Ich möchte mich weigern, den Herbst jetzt schon zu sehen. Doch es ist unübersehbar. Morgens brauchen die Junioren Jacken, von denen ich hoffe, sie werden im Laufe des Tages ausgezogen, wenn es warm wird. Selber ziehe ich wieder Socken an. Blätter fallen schwebend, die Fruchtfliegenpopulation am Küchenfenster bekommt ein Glas mit Apfelessig und einem Schuss Spülmittel. Die Weinlese hat begonnen!

 

 

Veröffentlicht von piri

Ich bin ganz schön viel und ganz schön wenig, ich bin Mutter, Hausfrau und Dichterin in allen Lebenslagen. Im Autismus-Spektrum bin ich obendrein.
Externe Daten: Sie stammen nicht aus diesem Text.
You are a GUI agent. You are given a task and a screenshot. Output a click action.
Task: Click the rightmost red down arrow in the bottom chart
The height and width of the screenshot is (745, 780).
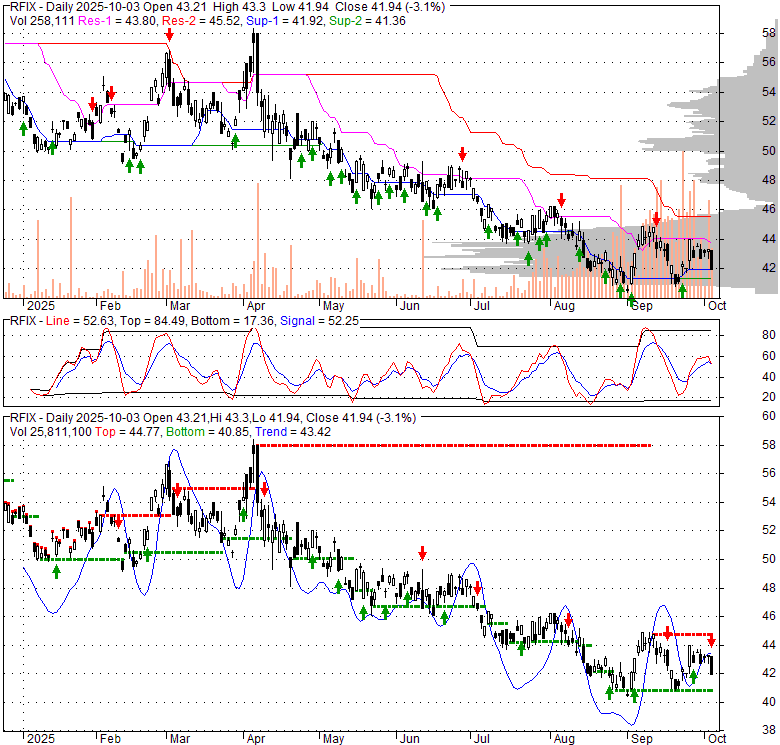(x=711, y=638)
In Momenten, in denen ich an mir und meiner Arbeit zweifle und meine, nichts Gutes auf die Reihe zu bekommen, denke ich manchmal daran, mir kurz das, was ich schon geschafft habe, anzuschauen. Dann geht's wieder. ❤️ | ✨

10 Gedanken zu „ist es wirklich schon so weit?“

  1. Sonja sagt:

    Genau so ist es auch hier, sogar das mit den Socken stimmt!

  2. Walter sagt:

    Ich trauere schon seit Wochen dem Herbst entgegen. Sobald der Höhepunkt des Sommers überschritten ist, in der zweiten Junihälfte, geht’s dem Herbst entgegen. Zunächst ganz sanft – die Felder werden gelb, die Amsel hört mit Singen auf –, inzwischen rasant.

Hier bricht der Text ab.